## What the task asks
Only the lines of the data below from the one with "The height and width of the screenshot is (122, 164)." through the one with "Open the CDC" are wanted. Repeat them exactly.

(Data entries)
Segment Open
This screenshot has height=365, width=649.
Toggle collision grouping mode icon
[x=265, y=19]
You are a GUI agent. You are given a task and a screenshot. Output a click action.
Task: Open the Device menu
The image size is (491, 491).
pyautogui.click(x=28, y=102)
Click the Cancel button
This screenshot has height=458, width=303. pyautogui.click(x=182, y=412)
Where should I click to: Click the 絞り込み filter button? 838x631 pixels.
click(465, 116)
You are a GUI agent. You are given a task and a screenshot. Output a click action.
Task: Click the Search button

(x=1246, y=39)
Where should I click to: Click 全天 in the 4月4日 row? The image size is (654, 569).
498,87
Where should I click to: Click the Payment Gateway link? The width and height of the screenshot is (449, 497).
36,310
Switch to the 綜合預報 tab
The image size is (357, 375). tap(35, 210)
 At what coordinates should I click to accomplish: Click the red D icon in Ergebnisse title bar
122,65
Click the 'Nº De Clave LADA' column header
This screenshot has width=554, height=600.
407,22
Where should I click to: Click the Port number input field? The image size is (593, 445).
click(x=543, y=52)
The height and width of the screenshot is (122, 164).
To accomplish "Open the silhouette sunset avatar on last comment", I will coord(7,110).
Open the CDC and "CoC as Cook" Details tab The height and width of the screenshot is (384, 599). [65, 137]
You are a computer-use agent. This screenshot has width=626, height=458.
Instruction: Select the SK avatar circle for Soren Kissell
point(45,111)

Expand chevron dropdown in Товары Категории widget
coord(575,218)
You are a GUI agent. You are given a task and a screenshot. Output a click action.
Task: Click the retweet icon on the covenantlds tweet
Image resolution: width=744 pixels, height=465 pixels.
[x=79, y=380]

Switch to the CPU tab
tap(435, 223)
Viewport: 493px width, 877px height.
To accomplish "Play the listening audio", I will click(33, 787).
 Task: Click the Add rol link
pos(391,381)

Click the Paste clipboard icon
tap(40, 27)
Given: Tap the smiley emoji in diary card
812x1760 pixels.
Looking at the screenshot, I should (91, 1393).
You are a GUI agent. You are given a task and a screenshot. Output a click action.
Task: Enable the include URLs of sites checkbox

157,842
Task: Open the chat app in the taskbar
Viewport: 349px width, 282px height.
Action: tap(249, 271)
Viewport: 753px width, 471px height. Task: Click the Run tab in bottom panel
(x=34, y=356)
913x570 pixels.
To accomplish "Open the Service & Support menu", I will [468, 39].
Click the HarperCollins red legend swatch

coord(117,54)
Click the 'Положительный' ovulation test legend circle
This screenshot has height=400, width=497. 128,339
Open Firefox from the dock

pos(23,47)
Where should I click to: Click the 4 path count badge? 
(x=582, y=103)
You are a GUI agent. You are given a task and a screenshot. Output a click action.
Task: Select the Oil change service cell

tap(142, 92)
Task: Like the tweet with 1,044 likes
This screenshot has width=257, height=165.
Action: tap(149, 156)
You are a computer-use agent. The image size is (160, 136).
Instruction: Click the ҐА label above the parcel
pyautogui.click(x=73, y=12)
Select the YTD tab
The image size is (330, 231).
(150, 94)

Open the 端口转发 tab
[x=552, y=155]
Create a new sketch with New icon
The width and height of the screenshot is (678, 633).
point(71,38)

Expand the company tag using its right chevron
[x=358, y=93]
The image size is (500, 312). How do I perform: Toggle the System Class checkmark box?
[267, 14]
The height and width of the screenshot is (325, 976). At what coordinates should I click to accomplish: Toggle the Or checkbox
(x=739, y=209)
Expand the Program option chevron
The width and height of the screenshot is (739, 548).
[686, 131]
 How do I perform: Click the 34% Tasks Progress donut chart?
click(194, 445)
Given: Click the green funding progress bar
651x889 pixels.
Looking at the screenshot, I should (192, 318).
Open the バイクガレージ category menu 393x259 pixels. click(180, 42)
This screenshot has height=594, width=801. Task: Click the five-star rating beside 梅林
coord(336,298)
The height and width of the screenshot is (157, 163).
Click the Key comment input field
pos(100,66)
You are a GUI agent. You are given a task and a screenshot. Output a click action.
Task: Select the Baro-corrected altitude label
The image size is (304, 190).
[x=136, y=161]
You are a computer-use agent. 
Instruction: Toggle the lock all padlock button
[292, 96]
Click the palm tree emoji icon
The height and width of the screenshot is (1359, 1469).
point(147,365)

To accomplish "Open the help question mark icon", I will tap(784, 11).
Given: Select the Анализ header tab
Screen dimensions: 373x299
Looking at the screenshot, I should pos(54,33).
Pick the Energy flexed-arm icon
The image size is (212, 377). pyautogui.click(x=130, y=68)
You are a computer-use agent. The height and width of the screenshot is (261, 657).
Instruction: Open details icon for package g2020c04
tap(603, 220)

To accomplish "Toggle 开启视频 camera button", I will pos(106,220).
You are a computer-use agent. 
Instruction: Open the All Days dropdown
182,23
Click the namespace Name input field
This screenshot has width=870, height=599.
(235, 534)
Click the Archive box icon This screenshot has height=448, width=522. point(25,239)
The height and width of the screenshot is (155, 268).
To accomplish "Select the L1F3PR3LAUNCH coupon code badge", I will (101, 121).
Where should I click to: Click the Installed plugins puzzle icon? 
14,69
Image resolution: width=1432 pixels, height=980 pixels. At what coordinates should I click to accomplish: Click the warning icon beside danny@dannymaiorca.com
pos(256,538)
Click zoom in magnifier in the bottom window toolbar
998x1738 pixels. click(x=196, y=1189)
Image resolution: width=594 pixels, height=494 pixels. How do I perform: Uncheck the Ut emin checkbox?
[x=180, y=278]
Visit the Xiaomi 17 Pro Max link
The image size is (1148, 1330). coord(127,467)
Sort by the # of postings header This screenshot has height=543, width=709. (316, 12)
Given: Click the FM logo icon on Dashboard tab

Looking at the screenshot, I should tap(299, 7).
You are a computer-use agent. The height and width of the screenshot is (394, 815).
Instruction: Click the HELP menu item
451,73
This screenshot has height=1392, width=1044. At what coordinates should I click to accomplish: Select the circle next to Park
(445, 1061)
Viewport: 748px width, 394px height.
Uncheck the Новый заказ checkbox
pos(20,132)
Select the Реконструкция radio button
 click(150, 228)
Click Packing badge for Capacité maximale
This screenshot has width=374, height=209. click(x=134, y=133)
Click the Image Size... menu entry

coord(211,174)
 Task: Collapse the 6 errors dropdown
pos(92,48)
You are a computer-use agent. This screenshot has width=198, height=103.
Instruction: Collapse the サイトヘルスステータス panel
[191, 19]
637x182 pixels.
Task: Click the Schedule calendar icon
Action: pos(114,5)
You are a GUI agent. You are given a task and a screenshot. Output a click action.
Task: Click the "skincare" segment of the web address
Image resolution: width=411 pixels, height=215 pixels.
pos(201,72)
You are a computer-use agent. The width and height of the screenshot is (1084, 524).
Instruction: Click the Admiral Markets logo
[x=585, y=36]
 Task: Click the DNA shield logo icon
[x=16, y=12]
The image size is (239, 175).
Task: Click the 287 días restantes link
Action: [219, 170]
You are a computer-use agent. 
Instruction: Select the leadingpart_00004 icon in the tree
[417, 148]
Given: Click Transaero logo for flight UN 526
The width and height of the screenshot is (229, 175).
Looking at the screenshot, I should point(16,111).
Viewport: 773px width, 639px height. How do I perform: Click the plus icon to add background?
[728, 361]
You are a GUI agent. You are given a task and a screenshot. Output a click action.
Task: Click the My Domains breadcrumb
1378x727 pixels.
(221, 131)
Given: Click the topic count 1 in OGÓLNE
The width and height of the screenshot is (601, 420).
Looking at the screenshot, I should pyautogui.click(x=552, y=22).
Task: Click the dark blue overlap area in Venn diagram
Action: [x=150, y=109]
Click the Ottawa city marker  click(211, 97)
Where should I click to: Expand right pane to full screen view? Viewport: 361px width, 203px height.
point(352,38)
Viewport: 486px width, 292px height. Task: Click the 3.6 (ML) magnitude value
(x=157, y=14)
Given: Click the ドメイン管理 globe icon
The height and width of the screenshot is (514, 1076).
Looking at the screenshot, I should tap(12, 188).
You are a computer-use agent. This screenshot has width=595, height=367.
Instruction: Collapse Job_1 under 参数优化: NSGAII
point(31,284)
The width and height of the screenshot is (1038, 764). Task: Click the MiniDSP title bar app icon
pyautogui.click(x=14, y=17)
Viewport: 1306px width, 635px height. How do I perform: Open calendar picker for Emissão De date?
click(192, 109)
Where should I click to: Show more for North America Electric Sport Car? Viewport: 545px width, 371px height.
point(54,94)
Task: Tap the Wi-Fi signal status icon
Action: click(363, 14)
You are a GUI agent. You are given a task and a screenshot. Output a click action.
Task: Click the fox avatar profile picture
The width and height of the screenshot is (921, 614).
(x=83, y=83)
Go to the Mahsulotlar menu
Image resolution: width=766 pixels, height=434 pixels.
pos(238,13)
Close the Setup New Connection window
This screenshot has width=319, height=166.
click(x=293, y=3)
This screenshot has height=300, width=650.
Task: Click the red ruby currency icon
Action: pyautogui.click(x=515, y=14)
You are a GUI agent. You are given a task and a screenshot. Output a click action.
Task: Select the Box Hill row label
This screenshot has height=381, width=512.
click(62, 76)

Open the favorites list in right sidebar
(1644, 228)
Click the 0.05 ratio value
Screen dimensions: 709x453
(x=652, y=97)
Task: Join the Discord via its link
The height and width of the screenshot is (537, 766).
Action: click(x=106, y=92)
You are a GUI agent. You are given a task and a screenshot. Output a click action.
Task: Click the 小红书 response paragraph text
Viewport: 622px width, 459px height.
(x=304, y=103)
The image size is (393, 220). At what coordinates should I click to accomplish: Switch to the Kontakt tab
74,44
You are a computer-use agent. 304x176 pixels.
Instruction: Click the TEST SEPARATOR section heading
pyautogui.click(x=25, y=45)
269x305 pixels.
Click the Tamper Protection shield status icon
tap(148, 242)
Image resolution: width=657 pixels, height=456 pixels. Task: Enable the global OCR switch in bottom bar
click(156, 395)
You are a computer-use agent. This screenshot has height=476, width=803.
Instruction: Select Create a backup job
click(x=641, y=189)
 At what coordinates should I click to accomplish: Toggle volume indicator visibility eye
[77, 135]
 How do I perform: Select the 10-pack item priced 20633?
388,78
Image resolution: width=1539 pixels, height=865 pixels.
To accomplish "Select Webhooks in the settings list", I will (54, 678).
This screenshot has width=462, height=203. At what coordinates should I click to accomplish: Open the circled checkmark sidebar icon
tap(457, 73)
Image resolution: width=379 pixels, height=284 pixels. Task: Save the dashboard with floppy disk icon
Segment Closed
## Solution below
The height and width of the screenshot is (122, 164).
To accomplish "Open the silhouette sunset avatar on last comment", I will coord(7,110).
Open the CDC and "CoC as Cook" Details tab The height and width of the screenshot is (384, 599). [65, 137]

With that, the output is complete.